Stored records:
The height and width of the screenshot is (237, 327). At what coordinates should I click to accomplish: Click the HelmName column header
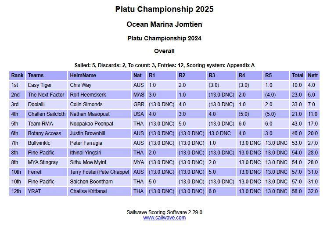[83, 75]
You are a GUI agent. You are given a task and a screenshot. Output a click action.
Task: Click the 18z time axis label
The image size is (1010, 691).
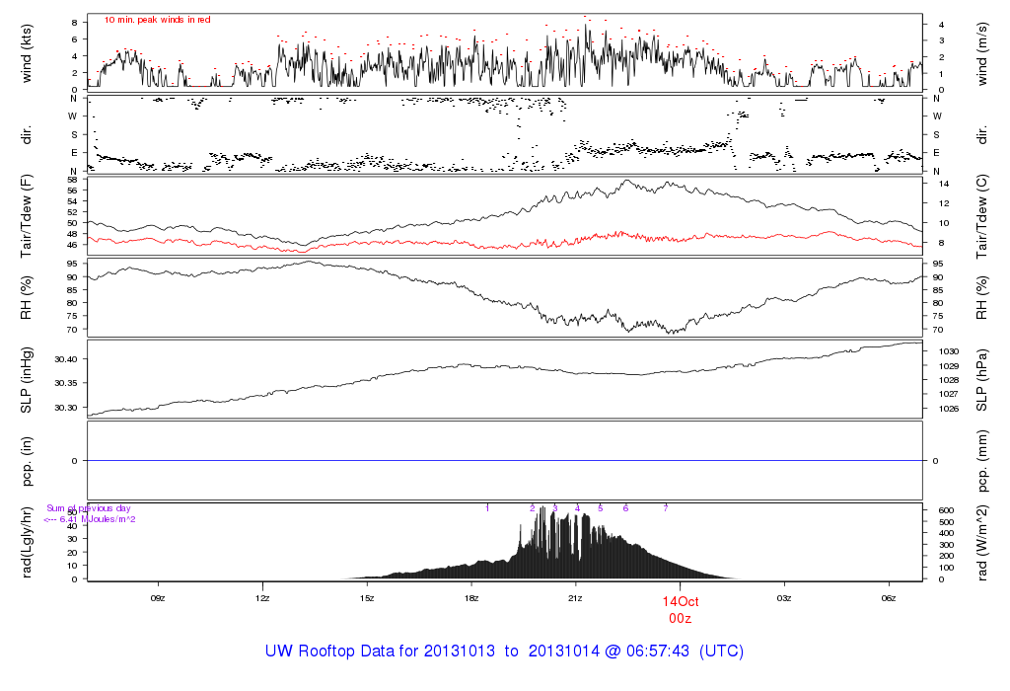pyautogui.click(x=471, y=598)
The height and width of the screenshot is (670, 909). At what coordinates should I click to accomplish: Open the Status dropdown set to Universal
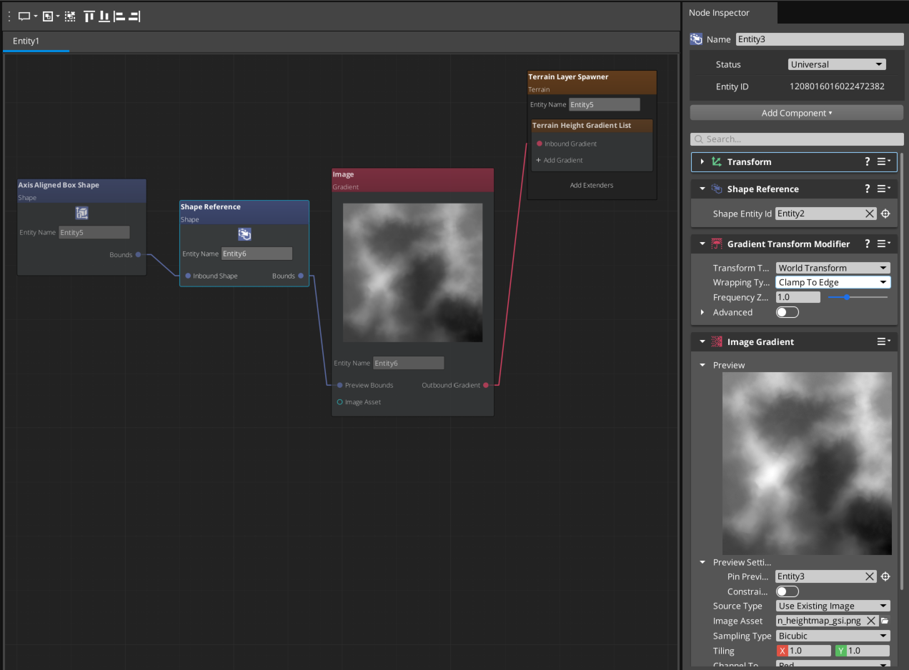click(x=836, y=64)
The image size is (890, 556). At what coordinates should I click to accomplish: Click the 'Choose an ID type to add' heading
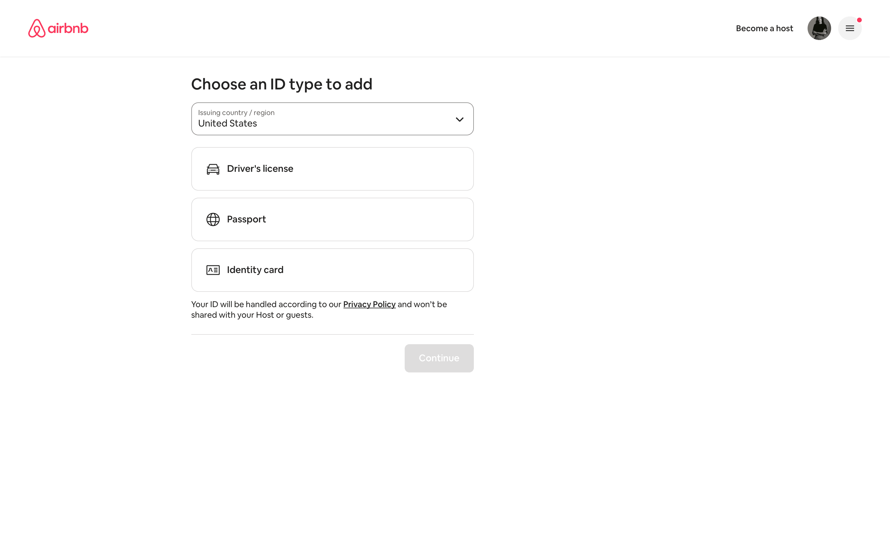tap(282, 84)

Task:
What is needed here is an exact copy of the lines from the line containing "The image size is (890, 556)." through the end of the records, with every picture left out.

Solution to the problem:
The image size is (890, 556). At what coordinates should I click to accomplish: Click the 'Choose an ID type to add' heading
tap(282, 84)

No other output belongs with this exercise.